* _PROBLEMS TO WORK ON_:
#1 Repeat the part of the workshop article between "Fifteen scientists, researchers, and" and "to moderate COVID-19.", inclusive, word for word.
#2 Answer these questions using the workshop article.
(a) On what dates was the virtual science communication workshop held?
(b) How many participants attended, and from how many African countries?
(c) Which organization facilitated the workshop?
#3 Write the next part of the workshop article, starting after its last sentence.

* _EXCERPT PROVIDED_:
The COVID-19 pandemic greatly impacted the world and how it responds to emerging health threats. Science communication has emerged as a powerful tool for managing public health. Journalists and health communicators were looking for stories of hope and action and turned to researchers and scientists for this information.
Scientific evidence should inform public decision-making and support access to innovation and tools. In the African continent where some of the most infectious diseases cause untold suffering, it is critical that information about clinical research be shared with non-scientific audiences including policy makers, communities, and civil societies.
In response to this issue, Drugs for Neglected Diseases initiative (DNDi) organized a virtual science communication workshop from the 29 November to 2 December 2022.
Fifteen scientists, researchers, and programme managers from nine African countries attended the workshop which was geared towards equipping them with skills to communicate about their work. The participants were drawn from countries where the ANTICOV clinical trial is being conducted to find a treatment for mild to moderate COVID-19.
The workshop was facilitated by the Training Centre in Communication, an African-based training centre that teaches effective communication skills to scientists.
The areas of discussion at the workshop included messaging, working with the media, persuasive writing (including development of opinion pieces), and using social media as a platform for science communication.

* _RECORD SET_:
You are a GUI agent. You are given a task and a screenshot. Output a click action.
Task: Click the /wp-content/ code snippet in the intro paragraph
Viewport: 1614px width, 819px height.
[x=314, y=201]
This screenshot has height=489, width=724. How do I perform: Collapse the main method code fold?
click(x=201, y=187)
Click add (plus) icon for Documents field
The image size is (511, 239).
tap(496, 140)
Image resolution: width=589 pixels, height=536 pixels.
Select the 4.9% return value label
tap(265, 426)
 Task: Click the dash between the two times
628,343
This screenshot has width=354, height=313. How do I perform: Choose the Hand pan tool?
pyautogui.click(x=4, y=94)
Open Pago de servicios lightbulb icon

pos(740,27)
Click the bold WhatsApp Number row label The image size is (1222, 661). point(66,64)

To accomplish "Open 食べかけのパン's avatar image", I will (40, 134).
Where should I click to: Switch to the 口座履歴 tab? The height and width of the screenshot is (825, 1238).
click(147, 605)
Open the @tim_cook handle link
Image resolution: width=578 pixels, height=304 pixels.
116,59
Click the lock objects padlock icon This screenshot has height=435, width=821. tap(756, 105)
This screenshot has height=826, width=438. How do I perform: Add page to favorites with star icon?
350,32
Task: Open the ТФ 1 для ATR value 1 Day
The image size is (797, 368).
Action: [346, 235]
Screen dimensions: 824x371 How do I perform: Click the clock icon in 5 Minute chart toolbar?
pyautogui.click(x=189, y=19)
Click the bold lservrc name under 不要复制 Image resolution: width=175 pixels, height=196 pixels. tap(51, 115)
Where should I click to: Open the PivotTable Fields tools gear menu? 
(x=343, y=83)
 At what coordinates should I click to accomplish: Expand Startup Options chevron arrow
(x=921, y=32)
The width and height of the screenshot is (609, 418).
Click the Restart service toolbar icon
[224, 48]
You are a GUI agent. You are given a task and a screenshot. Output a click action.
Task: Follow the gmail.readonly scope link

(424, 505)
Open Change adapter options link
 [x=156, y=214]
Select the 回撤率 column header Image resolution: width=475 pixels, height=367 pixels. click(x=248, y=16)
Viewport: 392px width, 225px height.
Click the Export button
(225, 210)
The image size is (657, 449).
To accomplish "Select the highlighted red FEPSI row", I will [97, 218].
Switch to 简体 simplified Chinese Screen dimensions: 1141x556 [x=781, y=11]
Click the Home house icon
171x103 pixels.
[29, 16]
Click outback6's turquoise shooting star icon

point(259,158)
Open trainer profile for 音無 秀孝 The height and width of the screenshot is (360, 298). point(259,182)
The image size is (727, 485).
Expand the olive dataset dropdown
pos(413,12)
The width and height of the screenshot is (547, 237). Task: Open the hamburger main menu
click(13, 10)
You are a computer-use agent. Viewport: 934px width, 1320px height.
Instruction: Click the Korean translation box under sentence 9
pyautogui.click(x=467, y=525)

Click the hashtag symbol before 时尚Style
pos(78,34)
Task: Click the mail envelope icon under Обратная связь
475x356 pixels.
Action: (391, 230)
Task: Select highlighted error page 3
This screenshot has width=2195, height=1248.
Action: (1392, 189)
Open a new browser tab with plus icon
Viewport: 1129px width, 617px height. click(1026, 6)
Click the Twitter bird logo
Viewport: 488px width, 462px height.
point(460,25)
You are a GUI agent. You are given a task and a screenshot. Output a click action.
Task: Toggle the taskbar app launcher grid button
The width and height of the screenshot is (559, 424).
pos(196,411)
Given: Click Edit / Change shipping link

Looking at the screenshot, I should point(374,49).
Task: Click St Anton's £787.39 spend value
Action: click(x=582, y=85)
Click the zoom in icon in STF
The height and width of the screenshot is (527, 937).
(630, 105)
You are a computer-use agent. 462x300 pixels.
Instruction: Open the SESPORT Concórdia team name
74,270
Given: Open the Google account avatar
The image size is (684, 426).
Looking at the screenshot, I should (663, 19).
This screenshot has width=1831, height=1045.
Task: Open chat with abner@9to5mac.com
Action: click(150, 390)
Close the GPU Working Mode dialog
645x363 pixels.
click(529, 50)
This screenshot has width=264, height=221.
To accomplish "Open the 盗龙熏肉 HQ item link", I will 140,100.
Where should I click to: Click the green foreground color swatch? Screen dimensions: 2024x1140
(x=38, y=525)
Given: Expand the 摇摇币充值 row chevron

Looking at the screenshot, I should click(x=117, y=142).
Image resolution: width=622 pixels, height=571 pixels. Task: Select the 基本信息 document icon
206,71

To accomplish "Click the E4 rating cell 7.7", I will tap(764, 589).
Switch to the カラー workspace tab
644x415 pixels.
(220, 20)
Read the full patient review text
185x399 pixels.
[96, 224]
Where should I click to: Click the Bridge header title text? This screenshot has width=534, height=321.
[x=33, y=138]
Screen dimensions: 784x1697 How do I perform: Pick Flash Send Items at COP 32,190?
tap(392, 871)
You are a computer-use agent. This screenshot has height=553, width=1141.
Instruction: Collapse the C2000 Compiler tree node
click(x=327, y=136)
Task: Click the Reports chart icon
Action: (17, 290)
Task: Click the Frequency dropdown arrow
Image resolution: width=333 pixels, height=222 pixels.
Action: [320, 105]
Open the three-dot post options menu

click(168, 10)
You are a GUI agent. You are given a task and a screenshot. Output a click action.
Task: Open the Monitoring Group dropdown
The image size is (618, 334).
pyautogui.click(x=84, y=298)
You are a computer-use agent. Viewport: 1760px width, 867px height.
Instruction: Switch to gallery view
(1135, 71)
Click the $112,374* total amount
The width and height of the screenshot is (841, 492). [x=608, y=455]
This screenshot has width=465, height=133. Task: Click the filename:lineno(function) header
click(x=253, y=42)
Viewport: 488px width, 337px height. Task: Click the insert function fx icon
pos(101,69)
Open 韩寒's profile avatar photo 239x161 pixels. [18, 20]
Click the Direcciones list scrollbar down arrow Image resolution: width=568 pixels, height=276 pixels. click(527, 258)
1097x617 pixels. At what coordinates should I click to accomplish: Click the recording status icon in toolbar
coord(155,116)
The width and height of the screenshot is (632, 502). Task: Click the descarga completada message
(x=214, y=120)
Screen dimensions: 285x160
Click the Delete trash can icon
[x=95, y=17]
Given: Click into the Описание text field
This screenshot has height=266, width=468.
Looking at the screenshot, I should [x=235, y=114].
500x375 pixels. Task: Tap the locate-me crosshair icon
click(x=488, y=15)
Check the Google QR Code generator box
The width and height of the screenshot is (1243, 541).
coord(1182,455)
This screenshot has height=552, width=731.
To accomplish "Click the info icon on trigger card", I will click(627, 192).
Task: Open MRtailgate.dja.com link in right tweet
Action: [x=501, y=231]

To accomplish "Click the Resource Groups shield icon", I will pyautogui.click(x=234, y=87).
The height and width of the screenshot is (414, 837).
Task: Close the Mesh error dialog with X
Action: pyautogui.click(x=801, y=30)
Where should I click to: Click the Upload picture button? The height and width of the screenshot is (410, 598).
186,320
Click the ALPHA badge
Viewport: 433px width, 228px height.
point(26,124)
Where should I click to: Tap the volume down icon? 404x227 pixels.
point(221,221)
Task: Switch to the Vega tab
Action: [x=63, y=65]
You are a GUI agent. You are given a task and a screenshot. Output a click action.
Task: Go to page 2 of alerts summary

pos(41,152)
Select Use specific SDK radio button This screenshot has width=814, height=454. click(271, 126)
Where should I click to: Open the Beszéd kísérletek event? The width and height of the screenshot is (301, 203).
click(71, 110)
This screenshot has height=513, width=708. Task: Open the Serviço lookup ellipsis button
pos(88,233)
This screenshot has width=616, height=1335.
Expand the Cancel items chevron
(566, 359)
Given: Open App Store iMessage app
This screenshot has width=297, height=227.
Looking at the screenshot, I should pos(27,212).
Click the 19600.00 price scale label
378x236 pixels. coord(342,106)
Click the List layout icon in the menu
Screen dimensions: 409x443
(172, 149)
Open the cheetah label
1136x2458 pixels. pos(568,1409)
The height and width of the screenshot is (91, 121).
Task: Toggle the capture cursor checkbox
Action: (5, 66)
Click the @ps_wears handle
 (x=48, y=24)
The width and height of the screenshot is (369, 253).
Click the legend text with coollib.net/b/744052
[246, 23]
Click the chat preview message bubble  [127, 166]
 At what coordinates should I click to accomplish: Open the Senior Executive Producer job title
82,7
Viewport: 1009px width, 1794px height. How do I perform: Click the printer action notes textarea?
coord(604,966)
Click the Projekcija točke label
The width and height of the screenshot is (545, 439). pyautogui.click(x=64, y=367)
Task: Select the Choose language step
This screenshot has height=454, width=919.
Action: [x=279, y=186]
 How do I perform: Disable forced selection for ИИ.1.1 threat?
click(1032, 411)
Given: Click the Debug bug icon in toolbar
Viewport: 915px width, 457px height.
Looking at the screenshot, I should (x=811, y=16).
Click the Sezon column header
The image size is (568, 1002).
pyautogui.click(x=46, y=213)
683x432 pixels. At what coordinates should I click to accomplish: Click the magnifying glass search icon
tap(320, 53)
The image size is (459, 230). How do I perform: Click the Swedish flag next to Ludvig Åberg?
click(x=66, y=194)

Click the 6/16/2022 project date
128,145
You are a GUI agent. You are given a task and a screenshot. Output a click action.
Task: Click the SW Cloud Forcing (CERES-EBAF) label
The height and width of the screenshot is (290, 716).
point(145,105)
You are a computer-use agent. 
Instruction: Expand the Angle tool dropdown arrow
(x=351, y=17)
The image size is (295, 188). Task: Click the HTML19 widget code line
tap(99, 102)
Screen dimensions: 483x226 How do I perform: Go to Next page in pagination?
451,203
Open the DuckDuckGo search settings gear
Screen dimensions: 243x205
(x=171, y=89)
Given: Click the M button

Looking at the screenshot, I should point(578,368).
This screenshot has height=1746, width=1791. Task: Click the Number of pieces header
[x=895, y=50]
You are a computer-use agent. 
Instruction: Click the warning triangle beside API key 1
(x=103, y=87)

* _ANSWER LIST_:
#1
Fifteen scientists, researchers, and programme managers from nine African countries attended the workshop which was geared towards equipping them with skills to communicate about their work. The participants were drawn from countries where the ANTICOV clinical trial is being conducted to find a treatment for mild to moderate COVID-19.

#2
(a) From 29 November to 2 December 2022.
(b) Fifteen participants from nine African countries.
(c) The Training Centre in Communication.

#3
Guest speakers from the media were invited to the workshop including a health journalist who took the participants through a practical session about responding to journalists during an interview. The Conversation Africa editors were also present to encourage the scientists to submit opinion pieces about important topics. Four out of the fifteen participants from the workshop went through more specialized mentoring and have submitted opinion editorials for publishing.
This workshop is part of DNDi’s efforts to strengthen capacities of both journalists and scientists to communicate effectively about research. DNDi has already conducted three media workshops for health and science reporters from Africa and Asia to help reporters better understand complex science. Building the capacity of scientists will help grow the number of expert sources for their articles and bridge the gap between these two groups.